Extracted material below:

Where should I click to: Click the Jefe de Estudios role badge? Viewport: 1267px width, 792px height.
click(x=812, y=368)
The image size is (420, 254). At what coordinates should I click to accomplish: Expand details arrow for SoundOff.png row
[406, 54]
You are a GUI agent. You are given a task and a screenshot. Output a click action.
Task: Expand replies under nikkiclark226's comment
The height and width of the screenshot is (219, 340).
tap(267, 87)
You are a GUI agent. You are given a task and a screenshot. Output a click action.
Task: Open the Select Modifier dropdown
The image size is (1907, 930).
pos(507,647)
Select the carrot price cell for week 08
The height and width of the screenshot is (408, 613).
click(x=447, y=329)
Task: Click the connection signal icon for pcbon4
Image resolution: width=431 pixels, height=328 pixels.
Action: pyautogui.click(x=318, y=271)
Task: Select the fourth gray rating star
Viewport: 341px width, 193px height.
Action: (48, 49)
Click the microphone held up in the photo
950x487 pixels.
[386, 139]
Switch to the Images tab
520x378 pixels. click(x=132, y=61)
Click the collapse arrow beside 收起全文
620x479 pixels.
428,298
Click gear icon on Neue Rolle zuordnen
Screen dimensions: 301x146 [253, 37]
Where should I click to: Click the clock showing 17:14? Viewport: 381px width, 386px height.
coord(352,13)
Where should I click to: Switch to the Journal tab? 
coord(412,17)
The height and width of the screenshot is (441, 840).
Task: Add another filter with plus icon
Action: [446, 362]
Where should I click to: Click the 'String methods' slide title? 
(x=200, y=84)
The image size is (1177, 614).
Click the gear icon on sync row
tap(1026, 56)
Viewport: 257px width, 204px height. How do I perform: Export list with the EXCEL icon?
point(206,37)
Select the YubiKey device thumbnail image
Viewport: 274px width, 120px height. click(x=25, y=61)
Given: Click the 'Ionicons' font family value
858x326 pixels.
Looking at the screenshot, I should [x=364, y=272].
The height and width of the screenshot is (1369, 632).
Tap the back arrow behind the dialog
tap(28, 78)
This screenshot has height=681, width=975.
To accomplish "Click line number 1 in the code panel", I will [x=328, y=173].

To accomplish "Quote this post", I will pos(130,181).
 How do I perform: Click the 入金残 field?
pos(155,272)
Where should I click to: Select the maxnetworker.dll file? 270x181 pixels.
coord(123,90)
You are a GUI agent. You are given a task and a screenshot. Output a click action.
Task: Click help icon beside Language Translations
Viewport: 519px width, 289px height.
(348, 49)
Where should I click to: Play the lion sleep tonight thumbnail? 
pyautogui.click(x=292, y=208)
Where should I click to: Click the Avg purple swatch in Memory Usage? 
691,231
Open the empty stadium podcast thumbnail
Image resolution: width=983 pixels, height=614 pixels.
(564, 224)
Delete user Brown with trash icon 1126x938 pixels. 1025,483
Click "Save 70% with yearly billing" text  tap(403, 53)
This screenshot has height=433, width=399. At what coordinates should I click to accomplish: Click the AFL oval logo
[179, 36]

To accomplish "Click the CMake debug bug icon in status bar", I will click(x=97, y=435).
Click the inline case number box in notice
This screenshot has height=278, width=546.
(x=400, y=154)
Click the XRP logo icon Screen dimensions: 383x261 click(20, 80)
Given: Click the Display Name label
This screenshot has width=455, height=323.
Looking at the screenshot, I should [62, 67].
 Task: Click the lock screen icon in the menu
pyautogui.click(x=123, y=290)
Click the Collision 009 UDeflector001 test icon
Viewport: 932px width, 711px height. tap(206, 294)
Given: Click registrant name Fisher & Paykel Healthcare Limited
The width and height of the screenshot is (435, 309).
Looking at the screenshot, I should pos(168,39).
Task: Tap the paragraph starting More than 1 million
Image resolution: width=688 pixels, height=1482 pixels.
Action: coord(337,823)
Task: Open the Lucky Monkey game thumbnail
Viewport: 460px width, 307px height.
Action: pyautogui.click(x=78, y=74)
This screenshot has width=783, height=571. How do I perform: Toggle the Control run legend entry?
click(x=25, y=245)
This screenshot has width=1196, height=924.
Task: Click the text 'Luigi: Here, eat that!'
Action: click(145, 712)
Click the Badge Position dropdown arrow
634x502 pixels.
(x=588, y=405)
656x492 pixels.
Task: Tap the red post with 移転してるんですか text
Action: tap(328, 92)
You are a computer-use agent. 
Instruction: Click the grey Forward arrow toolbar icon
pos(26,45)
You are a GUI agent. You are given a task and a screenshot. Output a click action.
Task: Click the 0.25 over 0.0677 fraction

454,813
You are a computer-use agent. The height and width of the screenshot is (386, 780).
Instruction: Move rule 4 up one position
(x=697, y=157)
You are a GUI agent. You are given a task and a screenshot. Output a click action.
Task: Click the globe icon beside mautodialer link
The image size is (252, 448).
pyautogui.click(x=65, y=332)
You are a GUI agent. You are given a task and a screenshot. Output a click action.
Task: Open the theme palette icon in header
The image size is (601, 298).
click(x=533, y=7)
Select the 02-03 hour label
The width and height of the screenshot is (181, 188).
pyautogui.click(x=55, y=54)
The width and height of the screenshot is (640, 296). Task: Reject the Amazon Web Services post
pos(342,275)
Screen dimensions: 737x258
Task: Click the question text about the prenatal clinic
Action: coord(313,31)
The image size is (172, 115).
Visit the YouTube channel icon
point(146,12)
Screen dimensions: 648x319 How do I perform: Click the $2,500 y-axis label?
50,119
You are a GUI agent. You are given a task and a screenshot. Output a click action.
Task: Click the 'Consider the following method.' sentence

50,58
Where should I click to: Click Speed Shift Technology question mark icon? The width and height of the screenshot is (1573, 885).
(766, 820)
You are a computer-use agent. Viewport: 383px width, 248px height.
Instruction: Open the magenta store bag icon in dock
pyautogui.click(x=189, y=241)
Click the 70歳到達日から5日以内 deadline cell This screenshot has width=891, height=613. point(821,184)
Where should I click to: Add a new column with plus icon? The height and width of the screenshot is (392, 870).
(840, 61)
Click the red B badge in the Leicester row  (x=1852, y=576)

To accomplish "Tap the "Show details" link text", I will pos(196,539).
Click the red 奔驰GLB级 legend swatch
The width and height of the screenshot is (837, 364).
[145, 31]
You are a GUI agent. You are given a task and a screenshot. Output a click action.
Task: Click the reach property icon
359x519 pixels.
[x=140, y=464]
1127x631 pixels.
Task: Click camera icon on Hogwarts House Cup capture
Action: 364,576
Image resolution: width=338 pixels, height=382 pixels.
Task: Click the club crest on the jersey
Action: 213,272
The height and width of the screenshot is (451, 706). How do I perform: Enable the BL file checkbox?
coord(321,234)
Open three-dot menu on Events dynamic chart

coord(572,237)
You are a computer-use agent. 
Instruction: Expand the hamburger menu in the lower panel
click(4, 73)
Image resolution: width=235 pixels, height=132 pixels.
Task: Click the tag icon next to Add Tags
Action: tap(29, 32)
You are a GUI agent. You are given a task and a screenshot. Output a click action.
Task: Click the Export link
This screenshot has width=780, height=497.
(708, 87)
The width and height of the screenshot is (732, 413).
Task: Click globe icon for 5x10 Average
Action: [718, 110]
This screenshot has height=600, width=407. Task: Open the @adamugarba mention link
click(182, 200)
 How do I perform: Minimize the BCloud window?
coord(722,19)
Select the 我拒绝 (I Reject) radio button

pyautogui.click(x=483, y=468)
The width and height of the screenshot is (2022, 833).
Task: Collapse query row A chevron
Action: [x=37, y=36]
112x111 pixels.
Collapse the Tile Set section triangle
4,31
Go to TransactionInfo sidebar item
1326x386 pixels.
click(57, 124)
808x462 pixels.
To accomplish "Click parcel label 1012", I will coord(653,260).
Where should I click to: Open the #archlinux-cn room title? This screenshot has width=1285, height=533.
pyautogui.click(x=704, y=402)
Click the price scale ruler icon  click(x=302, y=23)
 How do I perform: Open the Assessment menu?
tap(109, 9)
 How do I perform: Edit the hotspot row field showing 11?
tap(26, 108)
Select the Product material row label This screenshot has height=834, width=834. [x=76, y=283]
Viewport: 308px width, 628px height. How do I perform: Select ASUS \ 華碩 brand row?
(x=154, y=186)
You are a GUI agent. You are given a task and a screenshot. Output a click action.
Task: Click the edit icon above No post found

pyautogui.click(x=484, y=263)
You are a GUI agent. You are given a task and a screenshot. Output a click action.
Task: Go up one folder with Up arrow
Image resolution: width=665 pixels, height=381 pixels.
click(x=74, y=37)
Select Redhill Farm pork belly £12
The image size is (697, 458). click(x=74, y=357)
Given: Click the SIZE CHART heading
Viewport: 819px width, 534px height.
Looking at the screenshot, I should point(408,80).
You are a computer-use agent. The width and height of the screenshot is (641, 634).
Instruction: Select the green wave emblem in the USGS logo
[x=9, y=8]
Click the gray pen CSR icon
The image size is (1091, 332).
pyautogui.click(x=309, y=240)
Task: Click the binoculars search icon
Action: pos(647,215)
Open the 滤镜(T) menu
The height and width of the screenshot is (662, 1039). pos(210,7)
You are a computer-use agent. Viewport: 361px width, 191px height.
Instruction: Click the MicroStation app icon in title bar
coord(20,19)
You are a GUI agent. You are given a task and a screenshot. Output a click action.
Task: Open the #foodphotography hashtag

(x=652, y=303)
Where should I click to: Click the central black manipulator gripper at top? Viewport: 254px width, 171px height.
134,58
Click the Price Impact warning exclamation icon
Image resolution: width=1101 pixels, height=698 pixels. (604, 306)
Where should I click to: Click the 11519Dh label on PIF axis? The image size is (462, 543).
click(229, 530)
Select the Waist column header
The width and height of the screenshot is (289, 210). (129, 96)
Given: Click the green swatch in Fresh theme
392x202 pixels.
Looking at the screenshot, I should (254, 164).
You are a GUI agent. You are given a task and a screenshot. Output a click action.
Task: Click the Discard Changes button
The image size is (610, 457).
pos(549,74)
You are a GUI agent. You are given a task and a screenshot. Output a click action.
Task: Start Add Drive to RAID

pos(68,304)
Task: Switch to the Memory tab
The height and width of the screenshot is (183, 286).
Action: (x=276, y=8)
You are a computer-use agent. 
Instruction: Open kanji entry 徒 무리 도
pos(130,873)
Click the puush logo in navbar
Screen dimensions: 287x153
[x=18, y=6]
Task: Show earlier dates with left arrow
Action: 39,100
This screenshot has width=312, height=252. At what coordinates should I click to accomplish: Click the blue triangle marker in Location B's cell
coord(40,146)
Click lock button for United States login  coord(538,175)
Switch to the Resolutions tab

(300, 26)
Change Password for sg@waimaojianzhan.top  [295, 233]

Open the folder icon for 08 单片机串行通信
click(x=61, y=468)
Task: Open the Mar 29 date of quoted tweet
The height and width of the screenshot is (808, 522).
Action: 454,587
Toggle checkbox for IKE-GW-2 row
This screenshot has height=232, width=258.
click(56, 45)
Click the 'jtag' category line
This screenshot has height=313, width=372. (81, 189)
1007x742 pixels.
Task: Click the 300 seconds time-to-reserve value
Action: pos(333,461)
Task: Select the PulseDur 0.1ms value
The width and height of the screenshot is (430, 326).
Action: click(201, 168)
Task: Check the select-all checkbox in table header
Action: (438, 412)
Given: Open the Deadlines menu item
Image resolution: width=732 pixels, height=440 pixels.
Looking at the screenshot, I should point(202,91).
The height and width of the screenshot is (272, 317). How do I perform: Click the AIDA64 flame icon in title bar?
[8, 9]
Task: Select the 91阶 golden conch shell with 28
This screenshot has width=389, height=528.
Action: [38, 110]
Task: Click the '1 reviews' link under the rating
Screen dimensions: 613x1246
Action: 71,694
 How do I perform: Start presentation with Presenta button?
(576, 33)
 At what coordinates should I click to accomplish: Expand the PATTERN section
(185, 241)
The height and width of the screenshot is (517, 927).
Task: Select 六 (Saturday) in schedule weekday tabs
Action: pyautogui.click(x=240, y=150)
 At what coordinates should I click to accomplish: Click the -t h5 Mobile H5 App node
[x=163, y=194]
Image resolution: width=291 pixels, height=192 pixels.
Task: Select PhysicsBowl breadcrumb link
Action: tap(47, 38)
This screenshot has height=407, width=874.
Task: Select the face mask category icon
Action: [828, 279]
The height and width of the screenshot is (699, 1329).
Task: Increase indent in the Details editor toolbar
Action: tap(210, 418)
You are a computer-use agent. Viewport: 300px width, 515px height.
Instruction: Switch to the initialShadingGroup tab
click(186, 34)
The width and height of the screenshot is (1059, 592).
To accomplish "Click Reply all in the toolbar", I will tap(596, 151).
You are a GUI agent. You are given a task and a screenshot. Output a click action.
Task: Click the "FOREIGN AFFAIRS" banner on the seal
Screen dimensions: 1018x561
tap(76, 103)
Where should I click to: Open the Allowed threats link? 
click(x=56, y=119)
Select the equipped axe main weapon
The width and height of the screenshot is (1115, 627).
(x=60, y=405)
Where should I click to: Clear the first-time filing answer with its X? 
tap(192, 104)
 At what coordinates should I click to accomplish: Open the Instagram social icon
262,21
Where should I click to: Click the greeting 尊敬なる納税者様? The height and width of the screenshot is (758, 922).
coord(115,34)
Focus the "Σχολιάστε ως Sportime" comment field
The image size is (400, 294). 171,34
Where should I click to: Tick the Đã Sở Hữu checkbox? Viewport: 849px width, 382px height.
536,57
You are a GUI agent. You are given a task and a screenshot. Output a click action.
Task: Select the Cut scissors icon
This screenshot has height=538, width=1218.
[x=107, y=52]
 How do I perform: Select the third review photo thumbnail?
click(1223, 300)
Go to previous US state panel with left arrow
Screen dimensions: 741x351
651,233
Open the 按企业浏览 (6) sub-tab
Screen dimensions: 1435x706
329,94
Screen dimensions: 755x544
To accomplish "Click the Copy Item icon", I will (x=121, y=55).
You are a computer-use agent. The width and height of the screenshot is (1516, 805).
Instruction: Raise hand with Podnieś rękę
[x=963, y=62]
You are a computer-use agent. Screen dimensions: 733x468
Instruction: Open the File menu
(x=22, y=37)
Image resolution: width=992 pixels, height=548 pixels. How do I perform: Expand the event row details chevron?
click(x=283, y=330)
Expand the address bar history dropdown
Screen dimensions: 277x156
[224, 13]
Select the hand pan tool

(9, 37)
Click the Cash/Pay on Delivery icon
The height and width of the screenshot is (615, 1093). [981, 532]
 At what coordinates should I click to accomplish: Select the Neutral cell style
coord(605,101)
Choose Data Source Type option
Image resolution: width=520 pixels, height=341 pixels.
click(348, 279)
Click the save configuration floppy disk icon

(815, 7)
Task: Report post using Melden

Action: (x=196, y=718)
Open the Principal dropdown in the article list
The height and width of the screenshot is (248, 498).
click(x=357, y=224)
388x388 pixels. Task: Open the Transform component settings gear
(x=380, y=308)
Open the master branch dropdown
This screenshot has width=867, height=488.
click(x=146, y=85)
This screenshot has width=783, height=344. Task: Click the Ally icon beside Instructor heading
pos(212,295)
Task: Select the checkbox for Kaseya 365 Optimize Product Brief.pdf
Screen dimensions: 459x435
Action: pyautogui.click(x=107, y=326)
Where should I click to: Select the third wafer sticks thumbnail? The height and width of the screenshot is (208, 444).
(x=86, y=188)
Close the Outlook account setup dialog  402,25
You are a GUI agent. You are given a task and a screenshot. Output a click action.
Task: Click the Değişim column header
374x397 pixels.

End of Extracted material.

▶ **Assignment**:
Print the lines above from the one with "The image size is (252, 448)." through the one with "You are a computer-use agent. Viewport: 383px", both included, exactly as written and nothing more.

▶ **Solution for this exercise**:
The image size is (252, 448).
pyautogui.click(x=65, y=332)
You are a GUI agent. You are given a task and a screenshot. Output a click action.
Task: Open the theme palette icon in header
The image size is (601, 298).
click(x=533, y=7)
Select the 02-03 hour label
The width and height of the screenshot is (181, 188).
pyautogui.click(x=55, y=54)
The width and height of the screenshot is (640, 296). Task: Reject the Amazon Web Services post
pos(342,275)
Screen dimensions: 737x258
Task: Click the question text about the prenatal clinic
Action: coord(313,31)
The image size is (172, 115).
Visit the YouTube channel icon
point(146,12)
Screen dimensions: 648x319 How do I perform: Click the $2,500 y-axis label?
50,119
You are a GUI agent. You are given a task and a screenshot. Output a click action.
Task: Click the 'Consider the following method.' sentence

50,58
Where should I click to: Click Speed Shift Technology question mark icon? The width and height of the screenshot is (1573, 885).
(766, 820)
You are a computer-use agent. Viewport: 383px width, 248px height.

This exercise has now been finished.